* begin Selected passage *

Note that I've also reordered the hashes by sorting them in numeric order. This destroys any initial structure in the list. If we don't do this, then people could look at which hashed list entries had been selected and potentially learn information about who had been selected for the audit. For instance, if there are 150 million taxpayers and the first one audited has index 500,000, it's unlikely it's Aaron A. Aaronson. Because the hashes are effectively random with respect to their inputs, just sorting the hashes numerically produces a list whose order is unrelated to the original order.

This is a simple and obvious solution, but unfortunately it's also wrong. The problem here is that the input identity values are low entropy and the hash is public. Because there are only $10^9$ SSNs, it's easy to compute the hashes for any name and all possible SSNs and just compare them against a given hash. This costs roughly $2^{30}$ computations per name, which is quite cheap. There are at most $2^{29}$ distinct names in the US (there are fewer than that many people and of course many people have duplicate names), so computing every possible name/SSN pair costs less than $2^{60}$ computations, which is a lot but not at all out of the realm of a dedicated attacker.[4] Moreover this computation just needs to be done once and then you have the whole table.[5]

Commitments #

I said above that part of the problem here was that the hash was public, so what if we make it private instead. One way to do this is with what's called a commitment. A commitment is like a hash, except that it depends on an unknown secret value, so that it's not possible to compute the commitment without knowing it. I.e.,

$$ Commitment = C(secret, Message) $$

The way you use a commitment is that you publish the output of the commitment but not the secret value. Then you can prove that the commitment matches a give message by revealing the secret value, at which anyone can compute the commitment for themselves. Constructing a secure commitment scheme is somewhat complicated, but you can think of it as hashing the concatenation of the secret and the message, e.g.,

$$ C(secret, Message) = H(secret + Message) $$

A commitment-based scheme works more or less the same as a hash-based scheme, except that the IRS generates a new secret for each user and stores it with the input table. It then can generate the table of commitments, as shown below:

Taxpayer identity commitments

Selection of the taxpayers to be audited proceeds exactly as with hashes. The result is that anyone can verify that the list of hashed (committed) identifiers to be audited was generated correctly. In order to convince a given taxpayer that they were selected you show them their associated secret. They can then compute the commitment themselves and verify that it's on the selected list.

This solves the problem of keeping the selected list secret, but at the cost of verifiability. Yes, you can verify that the right commitments were selected and a given taxpayer can verify that they correspond to a specific commitment, but you can't verify that the original commitments match the right list of taxpayers. For instance, suppose that the IRS wants to make sure it always audits Alice Atlanta. All it has to do is make a list that mostly consists of commitments for Alice Atlanta, like so:

Bogus commitments

Obviously, this greatly increases the chance that Alice will be selected. Because all the commitments use different secrets, they are all distinct even though they are for the same identifier, and so it's not possible for anyone other than the IRS to see that there are duplicate inputs. When Alice is selected, the IRS can just reveal the relevant commitment and she doesn't know that there were other commitments for her.

* end Selected passage *
* begin Records *

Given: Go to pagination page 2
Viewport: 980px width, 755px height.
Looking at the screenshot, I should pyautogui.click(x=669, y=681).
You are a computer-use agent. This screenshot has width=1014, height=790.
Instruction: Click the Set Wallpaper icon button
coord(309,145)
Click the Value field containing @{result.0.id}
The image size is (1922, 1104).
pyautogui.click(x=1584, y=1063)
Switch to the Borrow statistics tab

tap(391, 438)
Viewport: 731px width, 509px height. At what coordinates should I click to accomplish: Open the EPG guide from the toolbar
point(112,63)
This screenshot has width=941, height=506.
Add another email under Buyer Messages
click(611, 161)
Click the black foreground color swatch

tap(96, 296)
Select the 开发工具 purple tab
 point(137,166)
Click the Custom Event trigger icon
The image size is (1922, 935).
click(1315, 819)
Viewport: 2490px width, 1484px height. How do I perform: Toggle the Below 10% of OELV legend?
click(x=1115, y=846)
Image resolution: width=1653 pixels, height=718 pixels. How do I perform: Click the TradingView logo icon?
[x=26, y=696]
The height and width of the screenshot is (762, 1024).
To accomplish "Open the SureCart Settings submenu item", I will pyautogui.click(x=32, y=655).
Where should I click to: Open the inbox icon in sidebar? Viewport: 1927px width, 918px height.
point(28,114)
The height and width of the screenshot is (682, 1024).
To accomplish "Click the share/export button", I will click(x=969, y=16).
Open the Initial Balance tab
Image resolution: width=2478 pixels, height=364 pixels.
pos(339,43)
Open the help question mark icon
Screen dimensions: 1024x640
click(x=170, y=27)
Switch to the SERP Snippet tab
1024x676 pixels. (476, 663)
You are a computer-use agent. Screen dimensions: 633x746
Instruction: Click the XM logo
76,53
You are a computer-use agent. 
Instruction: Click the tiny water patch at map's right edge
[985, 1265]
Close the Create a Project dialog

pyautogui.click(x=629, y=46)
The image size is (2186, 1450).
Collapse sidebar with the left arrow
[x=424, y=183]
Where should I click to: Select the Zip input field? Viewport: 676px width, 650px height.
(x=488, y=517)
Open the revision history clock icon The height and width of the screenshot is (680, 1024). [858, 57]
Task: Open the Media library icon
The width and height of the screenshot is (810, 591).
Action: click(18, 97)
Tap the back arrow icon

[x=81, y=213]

* end Records *

* Requests
(a) In the excerpt on taxpayer audit selection, what does the IRS generate for each user under the commitment-based scheme?
(b) Repeat the excerpt on taxpayer audit selection from "Note that I've" up to and including "the original order.".
Rely only on the excerpt on taxpayer audit selection, not on the entries.

* Solved problems
(a) A new secret for each user, which it stores with the input table.

(b)
Note that I've also reordered the hashes by sorting them in numeric order. This destroys any initial structure in the list. If we don't do this, then people could look at which hashed list entries had been selected and potentially learn information about who had been selected for the audit. For instance, if there are 150 million taxpayers and the first one audited has index 500,000, it's unlikely it's Aaron A. Aaronson. Because the hashes are effectively random with respect to their inputs, just sorting the hashes numerically produces a list whose order is unrelated to the original order.